Mélenchon et « la question juive » – Charlie Hebdo

Published by Observatoire Juif de France on

À la question posée par Bruce Toussaint de savoir si Éric Zemmour est, ou pas, antisémite, Jean-Luc Mélenchon s’est lancé dans une explication oiseuse, alambiquée et totalement fausse au regard de l’histoire du judaïsme.

« Monsieur Zemmour ne doit pas être antisémite parce qu’il reproduit beaucoup de scénarios culturels : on ne change rien à la tradition, on ne bouge pas, la créolisation, mon dieu, quelle horreur ! Et tout ça, ce sont des traditions qui sont beaucoup liées au judaïsme. Ça a ses mérites d’ailleurs, ça lui a permis de survivre dans l’histoire. Donc moi je ne crois pas qu’il soit antisémite. »
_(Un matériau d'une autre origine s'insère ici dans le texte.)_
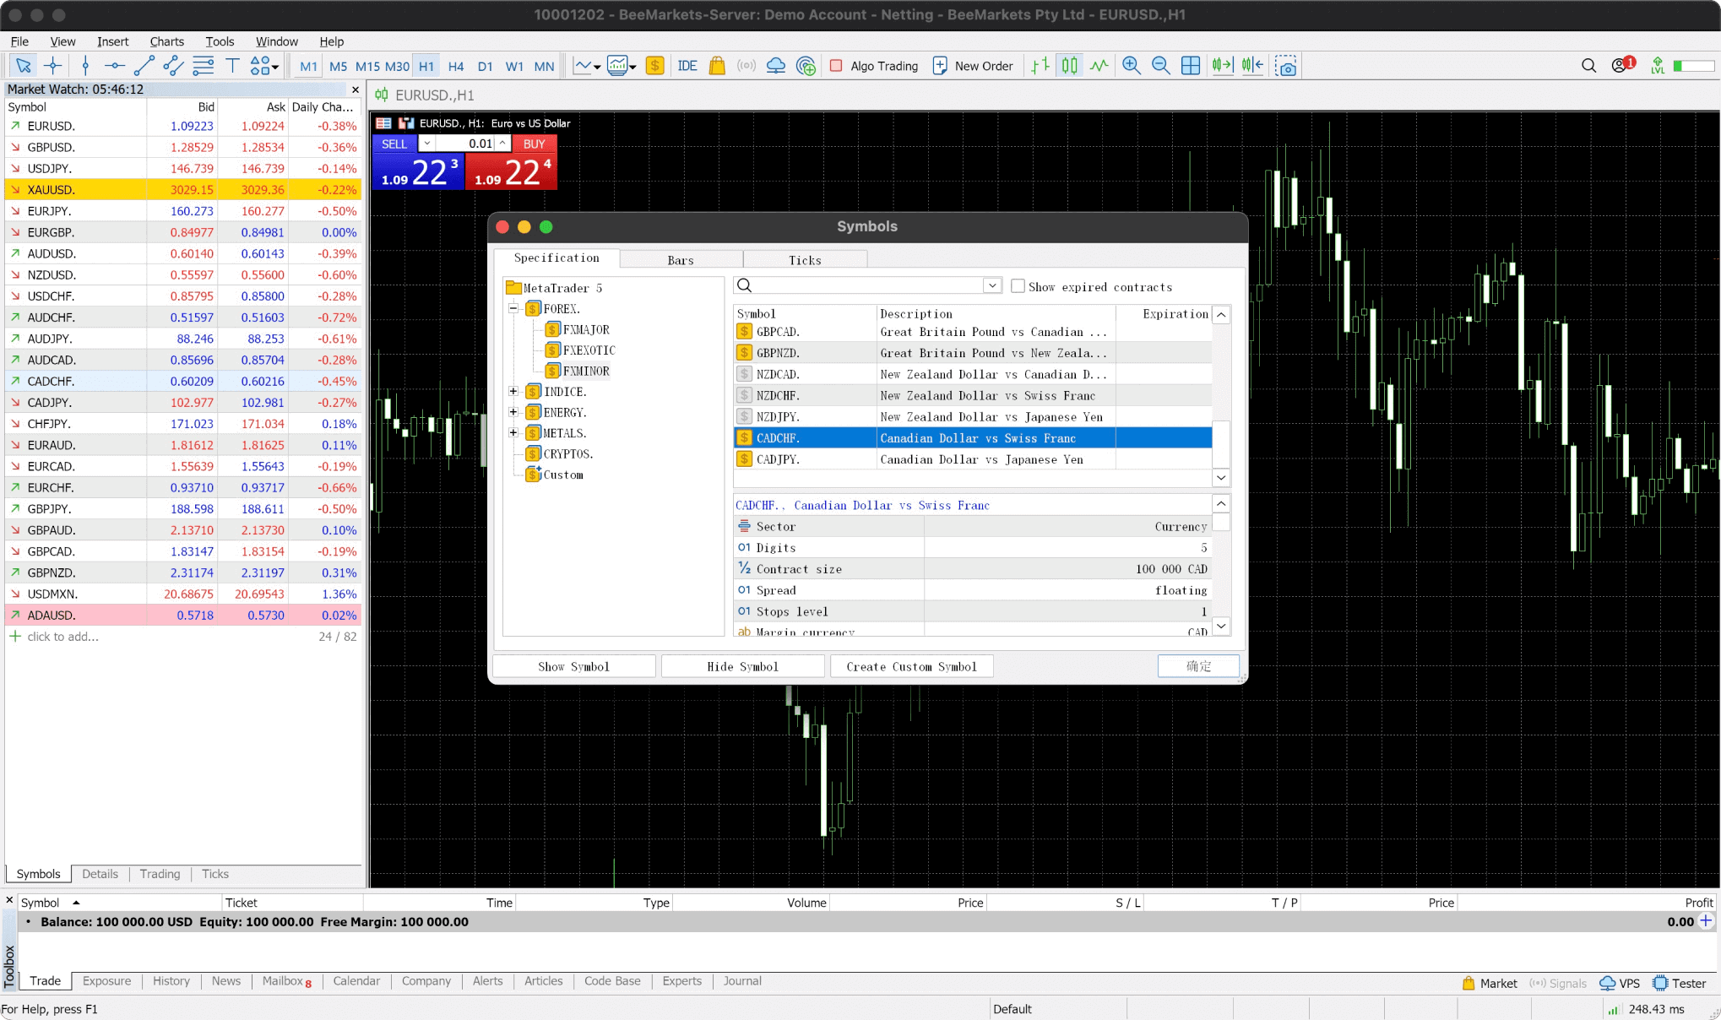Switch timeframe to H4

[456, 66]
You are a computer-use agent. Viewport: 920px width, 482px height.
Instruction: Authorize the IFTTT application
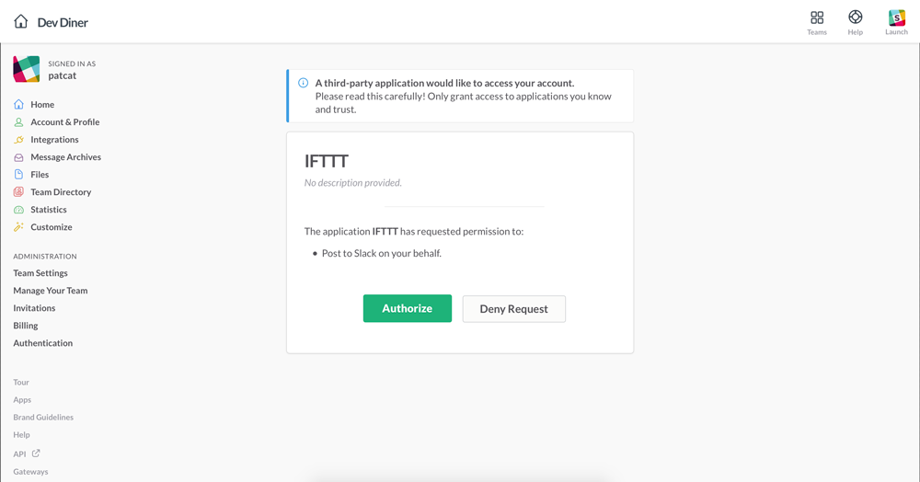pyautogui.click(x=407, y=308)
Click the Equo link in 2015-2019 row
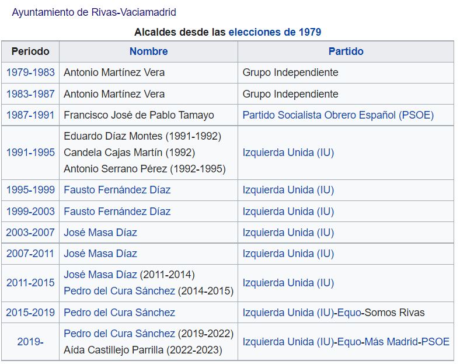The width and height of the screenshot is (460, 364). pyautogui.click(x=349, y=313)
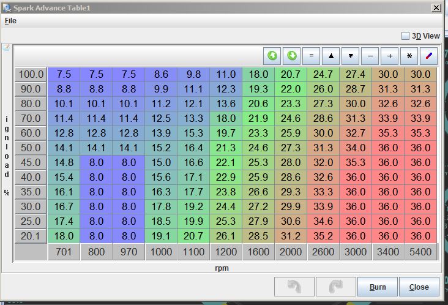Select the 5400 rpm column header
The height and width of the screenshot is (305, 448).
tap(420, 251)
Si vous ne saviez pas qu’il existait des « scénarios culturels du judaïsme », Mélenchon, lui, le sait. Et parmi ces scénarios culturels, on trouverait, explique Mélenchon, le « zemourisme », une manière de voir qui aspire à ne rien changer à la tradition, et refuse la créolisation. Je sais, c’est difficile à suivre, et pénible à lire comme à entendre, puisque ce sont les propos que le leader de la France Insoumise a tenu sur BFM le 28 octobre.

En découvrant ces mots, on songe aux « Scénarios culturels du mélenchonisme », les étranges propos qu’il tient, de loin en loin, sur les juifs. Et toujours parmi ces « scénarios culturels du Mélenchonisme », il se trouvera certainement des exégètes de la parole de Jean-Luc pour nous expliquer que cet homme est un authentique universaliste, ou bien encore qu’il n’a rien d’un antisémite. Mais peu importe ce qu’est, au fond de son âme, Monsieur Mélenchon, par rapport à la question juive. Ce qui est clair, en revanche, c’est que ces propos sont parfaitement essentialistes, et même, explicitement culturalistes. Selon ce discours, il existe une « culture juive » qui prédisposerait les juifs à être conservateurs et mixophobes, autrement dit à refuser de se mélanger.

Monsieur Mélenchon n’a rien inventé ; cette thèse est aussi vieille que l’empire romain – seulement on la pensait enterrée avec Jules César ou presque. Il y a deux mille ans, déjà, on accusait les juifs d’être arc-boutés sur leurs traditions, et de refuser de s’assimiler. Ce qui est rigolo, c’est qu’il y a un peu plus d’un demi-siècle, un historien du judaïsme antique, Cecil Roth, s’est amusé à mesurer le nombre de mariages mixtes, et de conversions, au sein de l’empire romain. Et il s’est rendu compte que les juifs s’étaient en masse fondus dans la culture majoritaire, battant en brèche ce vieux stéréotype.

On ne peut pas reprocher à Mélenchon de ne pas avoir lu Roth. On pourrait, en revanche, lui en vouloir de ne pas mesurer les conséquences de ses propos : reprendre dans sa bouche les préjugés les plus éculés formulés à l’encontre des juifs.